Draußen, auf der frisch asphaltierten Landstraße nach Peking, vor dem olympischen ARD-Studio:

Harald Schmidt übt sich in der Disziplin des Kampf-Wartens. (Foto: Foto: dpa)

Harald: Komm, wir gehen! Waldimir: Wir können nicht. Harald: Warum nicht? Waldimir: Wir warten auf Gold. Harald: Ach ja.

Waldimir und Harald streifen sich ihre Spitznamen über und betreten das Studio, wollen sich abkühlen. Waldi reagiert schon wieder allergisch auf das penetrante Raumparfüm. Überall synthetisches Jasminöl. Die Langnase läuft. "Hätt' ich doch den Bart noch", seufzt Waldi, ein Gedanke, der ihn in letzter Zeit immer öfter und hinterrücks befällt. Ein Göttinger Sinologiestudent, der seit Tagen nutzlos rumlungert, kommt mit einer Rolle Klopapier angesprungen. Das ist die Rettung. Gleich beginnt die Show.

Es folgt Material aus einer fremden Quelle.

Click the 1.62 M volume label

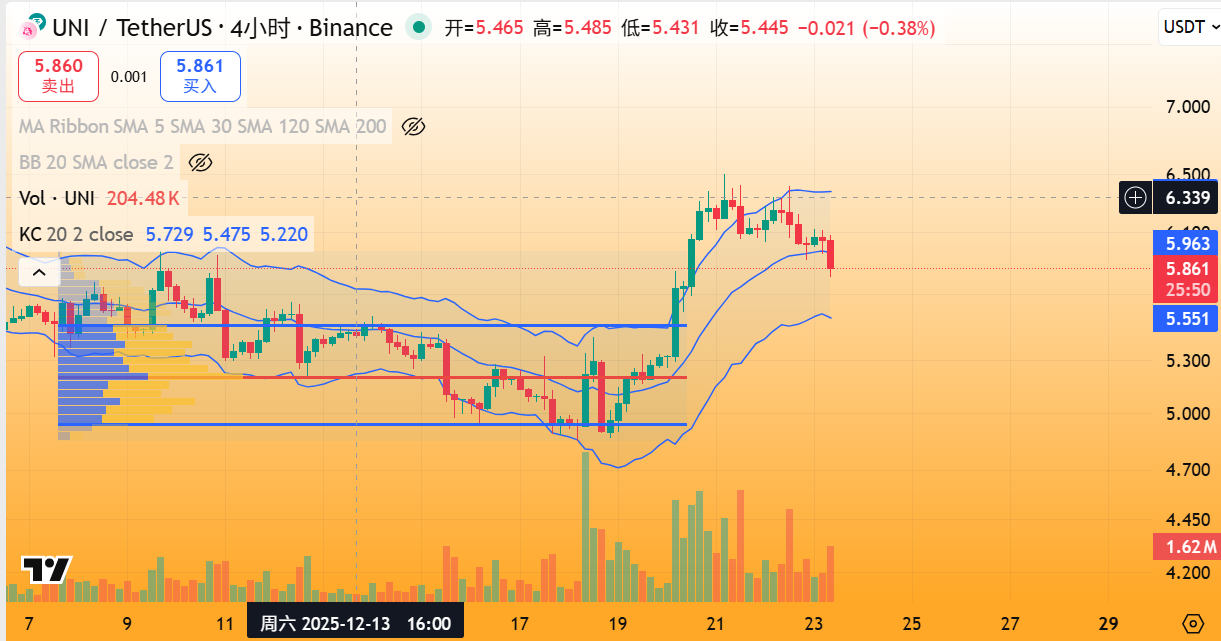point(1185,547)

Die Stimmung ist gedrückt an diesem Tag, immer noch kein olympisches Gold für Deutschland. Das sind denkbar schlechte Voraussetzungen für die Quotenhoffnungsträger der ARD, und die beiden wissen das. Sie sind Profis.

Aber Harry ist genervt, würde am liebsten lauthals rezitieren, aufschreien. "Nach Golde drängt ... ach, wir Armen ..." Waldi ahnt den Anfall voraus, zieht dem melancholischen Entertainer liebevoll und neckisch am Mikrofonkabel, das aus dem Jackett hervorlugt. Er würde ihm gerne die Schulter tätscheln, aber weiß, die Geste sähe ungelenk aus; wie ein Dachs, der eine Giraffe umklammern will. "Geh, Harry, denk doch an die Leut' da draußen ..."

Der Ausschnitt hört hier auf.